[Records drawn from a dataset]
########

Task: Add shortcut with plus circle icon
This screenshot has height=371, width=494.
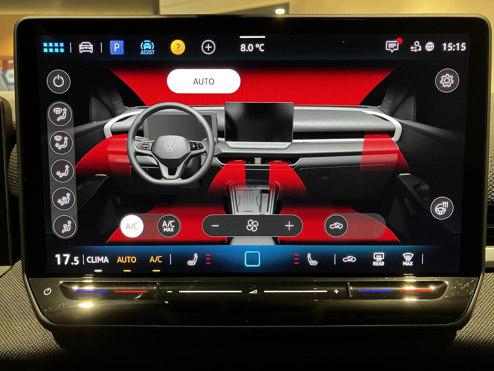Action: click(x=208, y=48)
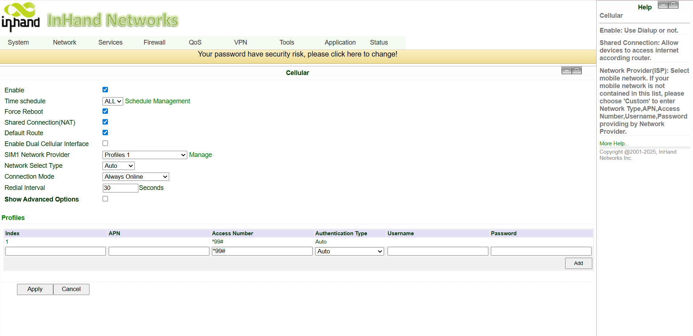Click the Redial Interval input field

point(121,188)
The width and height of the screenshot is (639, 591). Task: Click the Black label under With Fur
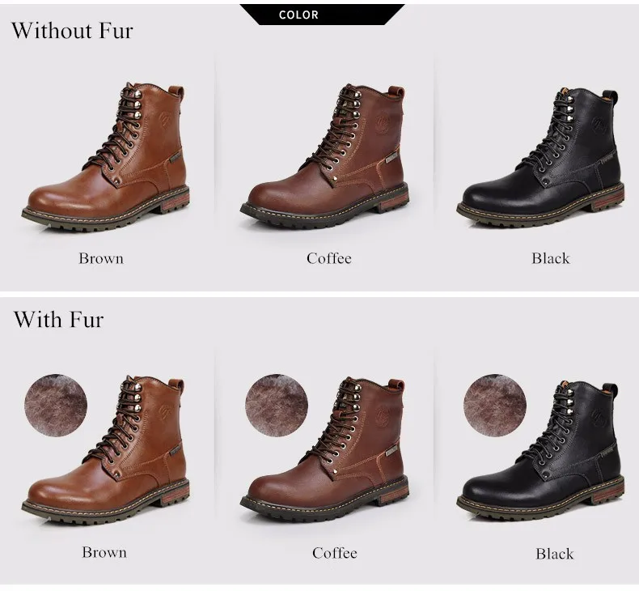click(555, 554)
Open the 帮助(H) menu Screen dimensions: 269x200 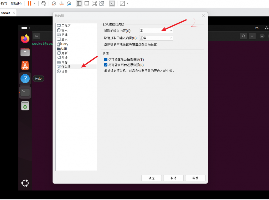pyautogui.click(x=16, y=3)
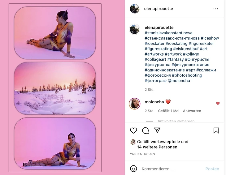226x175 pixels.
Task: Show the 14 weitere Personen likes list
Action: (157, 147)
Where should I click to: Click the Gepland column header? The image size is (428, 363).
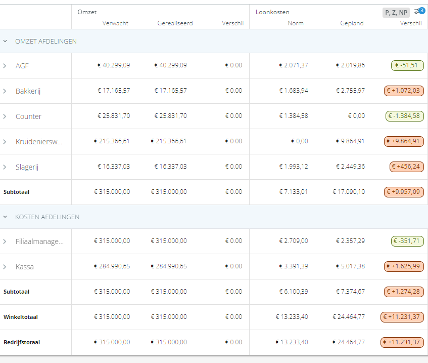coord(352,23)
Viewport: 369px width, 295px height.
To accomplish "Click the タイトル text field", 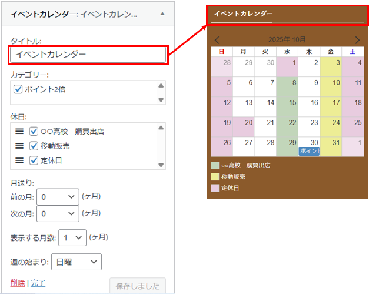I will pyautogui.click(x=88, y=55).
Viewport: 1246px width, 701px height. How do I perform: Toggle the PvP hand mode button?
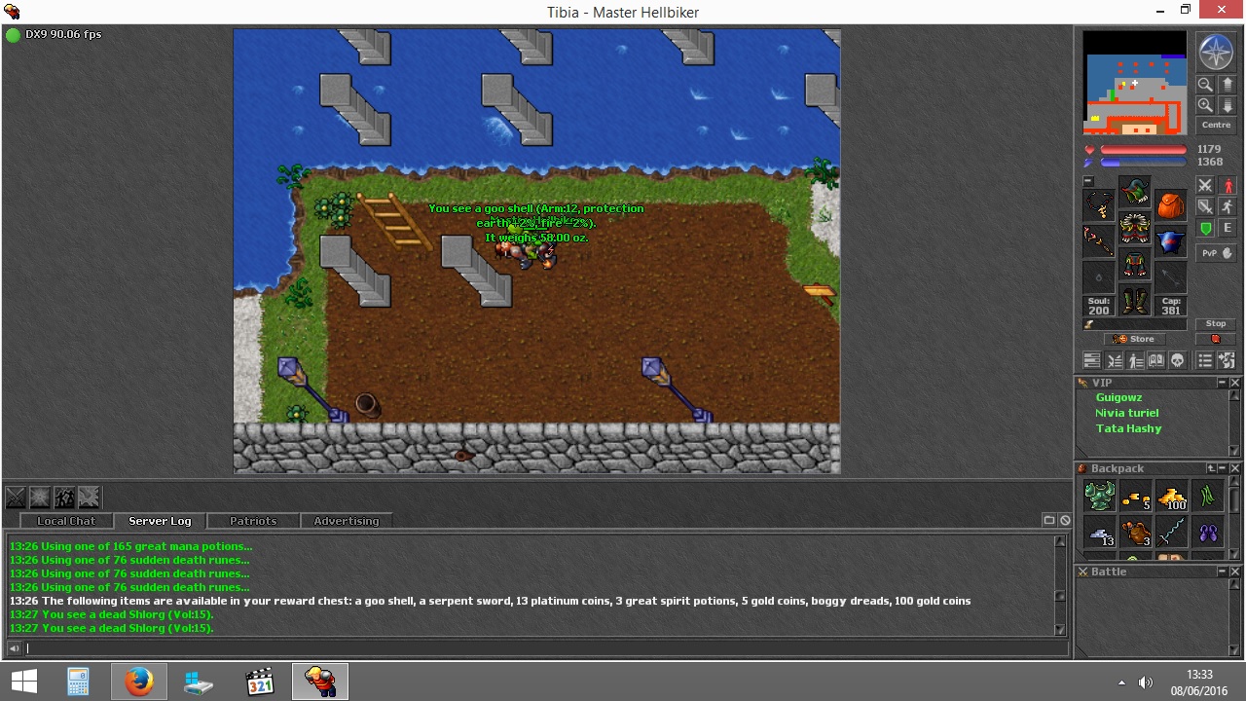pos(1210,253)
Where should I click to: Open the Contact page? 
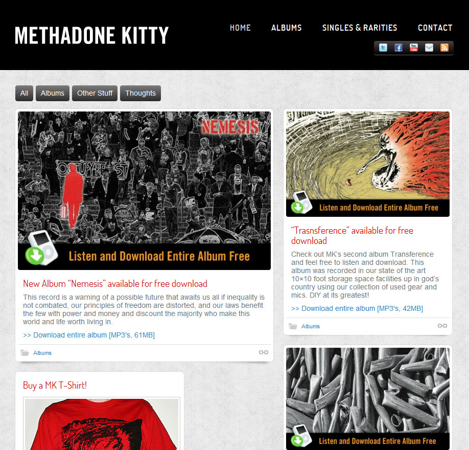(x=435, y=28)
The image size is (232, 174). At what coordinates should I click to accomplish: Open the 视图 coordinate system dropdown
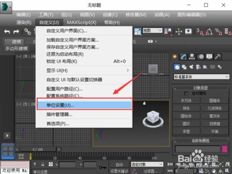[152, 30]
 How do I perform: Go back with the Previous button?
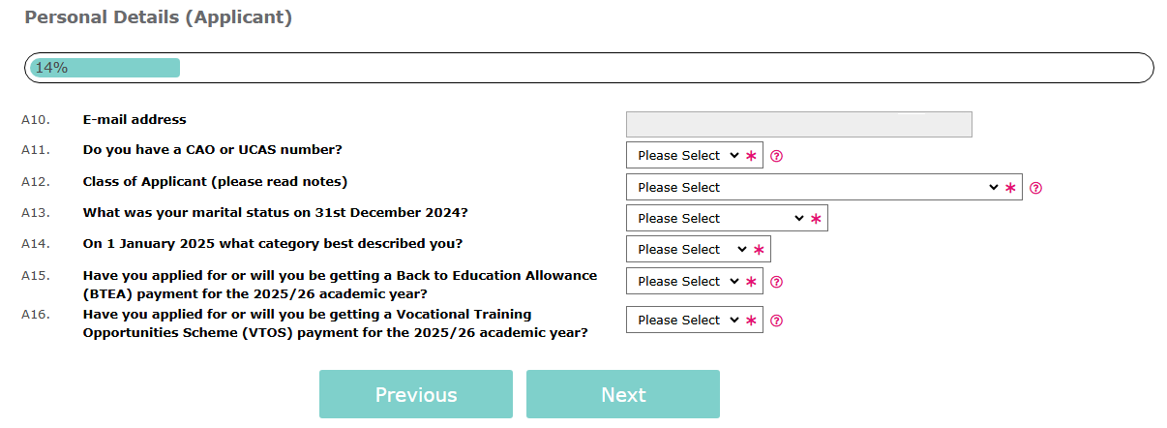(x=416, y=394)
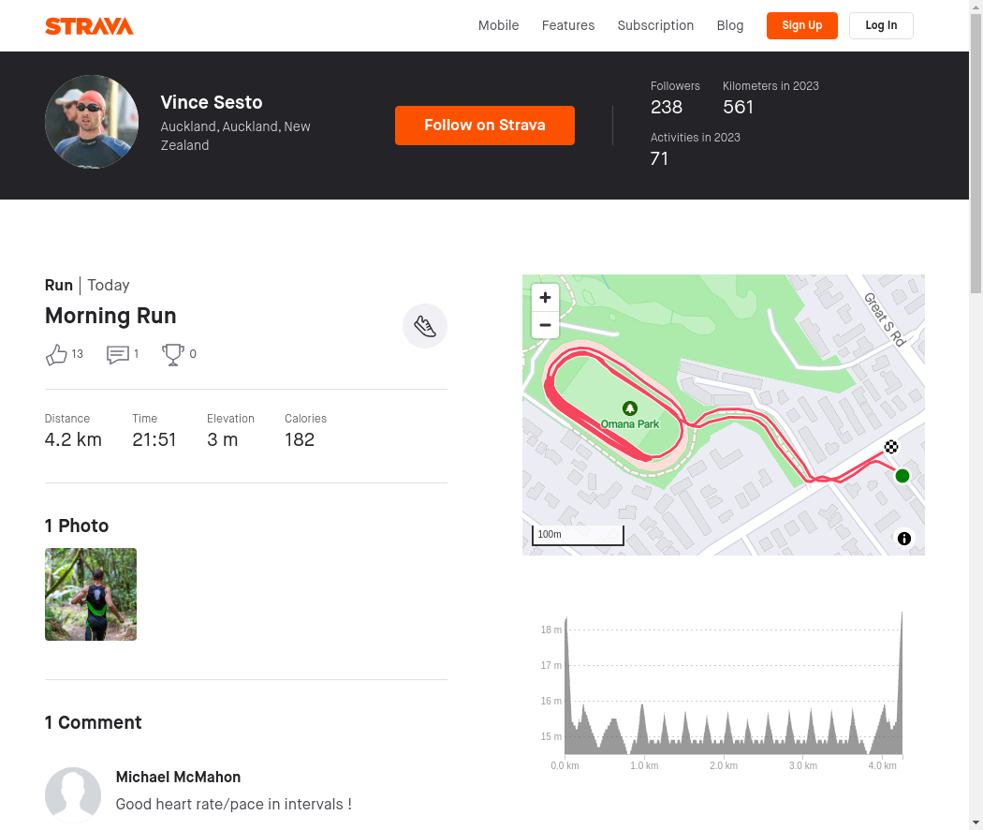
Task: Click the Strava logo
Action: pos(89,25)
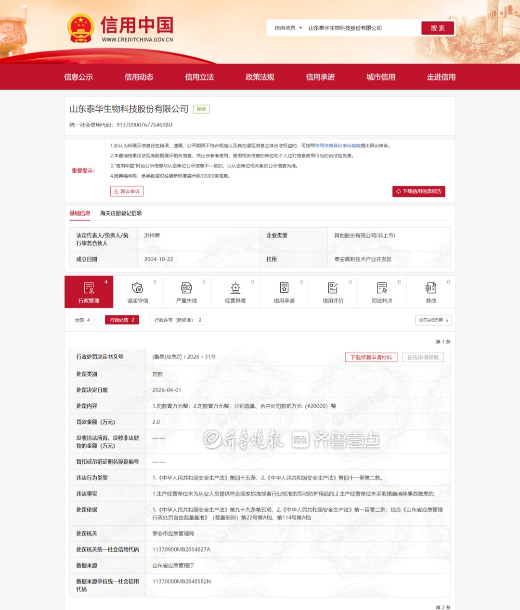520x610 pixels.
Task: Select the 其他 category icon
Action: tap(431, 288)
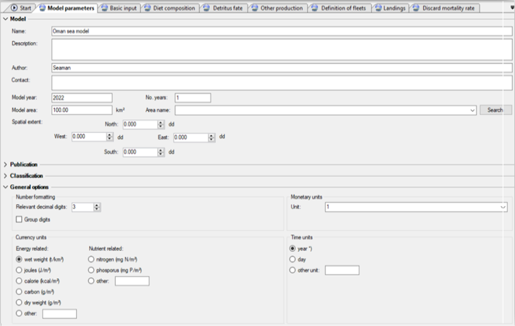
Task: Switch to the Model parameters tab
Action: [67, 8]
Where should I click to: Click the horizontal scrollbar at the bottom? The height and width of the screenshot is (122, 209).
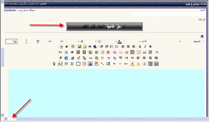coord(105,119)
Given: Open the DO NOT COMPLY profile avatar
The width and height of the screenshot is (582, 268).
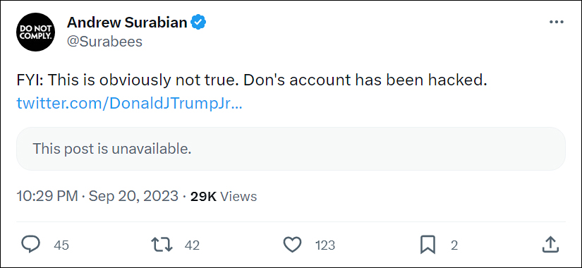Looking at the screenshot, I should click(36, 32).
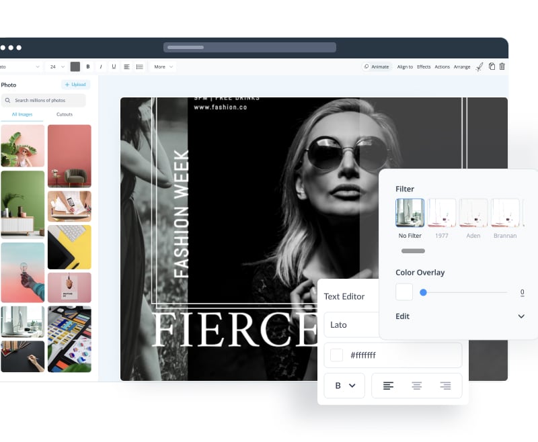Adjust the Color Overlay slider handle
The width and height of the screenshot is (538, 442).
pos(423,292)
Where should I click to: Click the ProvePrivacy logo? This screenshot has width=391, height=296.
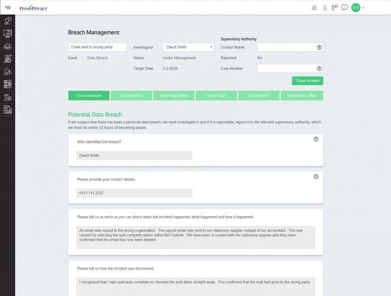click(33, 8)
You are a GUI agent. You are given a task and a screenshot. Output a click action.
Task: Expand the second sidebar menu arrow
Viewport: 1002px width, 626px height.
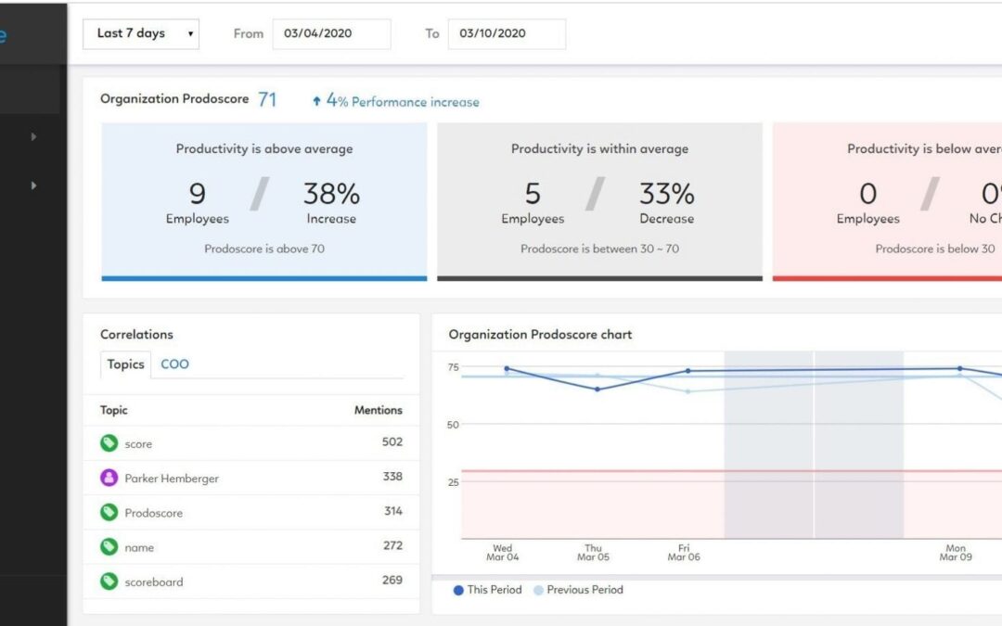tap(33, 185)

########

__Your objective__.
Each line from the one holding "Task: Expand the second sidebar menu arrow" to the end of the records above must be copied exactly; the pictures must not be copied.

__Written solution__.
Task: Expand the second sidebar menu arrow
Viewport: 1002px width, 626px height.
tap(33, 185)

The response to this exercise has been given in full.